Bugün sizlerle bir “durum değerlendirmesi” yapalım istiyorum..
“Durum” derken, belli olmayan adaylıklar için kimin ismi geçiyor gibi, işin “dedikodu” tarafını anlatmak gibi bir niyetim yok..
Amacım..
Daha çok, halen görevde olan ve 30 Mart’tan sonra göreve geleceklerin “nasıl bir anlayış içinde olmaları gerektiği” konusunu paylaşmak..
Ve bunlara karşı halk nasıl bir sınav verecek, bunu anlatmak..

Biliyorsunuz, halka hizmetle yükümlü olan siyasetçiler ve bürokratlar sık sık eleştirilere muhatap olurlar..
Kimi hoşlanır, kimi kızar..
Kimi de, “bu eleştirilerden yararlanmaya” çalışır..

Eleştirilerden hoşlanan ya da eleştirilere kızanlara dikkat edin..
“Hizmet” onlar pek bir şey ifade etmez..
Genellikle kendilerini düşünürler..
Bu tür siyasetçi ya da bürokrata çok sık rastlarsınız..
Eleştirilerden faydalanmaya çalışanlar ise, kendilerinden daha çok hizmeti ön plana alırlar..
Ve..
Bu tür siyasetçi ya da bürokrata çok ender rastlanır..
….
Bu konuda çok iyi tanıdığım iki kişiyi “yaşadığım olaylarla” sizlere anlatmak istiyorum..
Birisi Menderes Türel, diğeri de Mustafa Akaydın..

◆ **Sağlanan Kayıtlar**
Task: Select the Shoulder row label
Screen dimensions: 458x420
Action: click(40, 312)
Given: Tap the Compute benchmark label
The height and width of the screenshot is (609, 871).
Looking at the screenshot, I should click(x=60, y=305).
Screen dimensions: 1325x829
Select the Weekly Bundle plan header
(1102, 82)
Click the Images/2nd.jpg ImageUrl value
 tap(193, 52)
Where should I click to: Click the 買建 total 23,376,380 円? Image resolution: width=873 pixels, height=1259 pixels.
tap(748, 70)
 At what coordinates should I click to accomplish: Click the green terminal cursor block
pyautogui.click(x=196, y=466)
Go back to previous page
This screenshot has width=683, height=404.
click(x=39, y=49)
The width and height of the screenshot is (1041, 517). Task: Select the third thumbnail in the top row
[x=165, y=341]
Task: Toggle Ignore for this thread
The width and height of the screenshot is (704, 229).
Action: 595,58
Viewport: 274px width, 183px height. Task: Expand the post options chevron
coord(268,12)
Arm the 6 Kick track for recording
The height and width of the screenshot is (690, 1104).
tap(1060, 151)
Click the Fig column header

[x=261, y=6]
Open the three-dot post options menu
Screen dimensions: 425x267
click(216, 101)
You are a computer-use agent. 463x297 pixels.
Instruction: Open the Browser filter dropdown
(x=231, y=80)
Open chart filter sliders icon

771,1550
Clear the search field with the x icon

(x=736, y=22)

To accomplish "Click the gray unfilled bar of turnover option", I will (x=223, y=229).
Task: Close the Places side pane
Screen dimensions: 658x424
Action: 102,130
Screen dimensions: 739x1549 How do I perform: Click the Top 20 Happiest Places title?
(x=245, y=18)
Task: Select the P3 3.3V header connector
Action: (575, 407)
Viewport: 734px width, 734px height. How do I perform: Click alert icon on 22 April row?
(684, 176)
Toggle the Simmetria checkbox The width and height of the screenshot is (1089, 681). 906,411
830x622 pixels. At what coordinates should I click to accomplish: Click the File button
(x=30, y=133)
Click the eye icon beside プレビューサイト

◆ **Alıştırma Bölümleri**
1. Yukarıdaki okunacak metni, hiçbir karakterini değiştirmeden baştan sona yazdırın.
2. Yukarıdaki kayıtlarda "dimensions" dizesini içeren her satırı listeleyin. Büyük-küçük harf ayrımı dikkate alınmalıdır.

◆ **Görev Çözümleri**
1.
Bugün sizlerle bir “durum değerlendirmesi” yapalım istiyorum..
“Durum” derken, belli olmayan adaylıklar için kimin ismi geçiyor gibi, işin “dedikodu” tarafını anlatmak gibi bir niyetim yok..
Amacım..
Daha çok, halen görevde olan ve 30 Mart’tan sonra göreve geleceklerin “nasıl bir anlayış içinde olmaları gerektiği” konusunu paylaşmak..
Ve bunlara karşı halk nasıl bir sınav verecek, bunu anlatmak..

Biliyorsunuz, halka hizmetle yükümlü olan siyasetçiler ve bürokratlar sık sık eleştirilere muhatap olurlar..
Kimi hoşlanır, kimi kızar..
Kimi de, “bu eleştirilerden yararlanmaya” çalışır..

Eleştirilerden hoşlanan ya da eleştirilere kızanlara dikkat edin..
“Hizmet” onlar pek bir şey ifade etmez..
Genellikle kendilerini düşünürler..
Bu tür siyasetçi ya da bürokrata çok sık rastlarsınız..
Eleştirilerden faydalanmaya çalışanlar ise, kendilerinden daha çok hizmeti ön plana alırlar..
Ve..
Bu tür siyasetçi ya da bürokrata çok ender rastlanır..
….
Bu konuda çok iyi tanıdığım iki kişiyi “yaşadığım olaylarla” sizlere anlatmak istiyorum..
Birisi Menderes Türel, diğeri de Mustafa Akaydın..

2.
Screen dimensions: 458x420
Screen dimensions: 1325x829
Screen dimensions: 425x267
Screen dimensions: 658x424
Screen dimensions: 739x1549 How do I perform: Click the Top 20 Happiest Places title?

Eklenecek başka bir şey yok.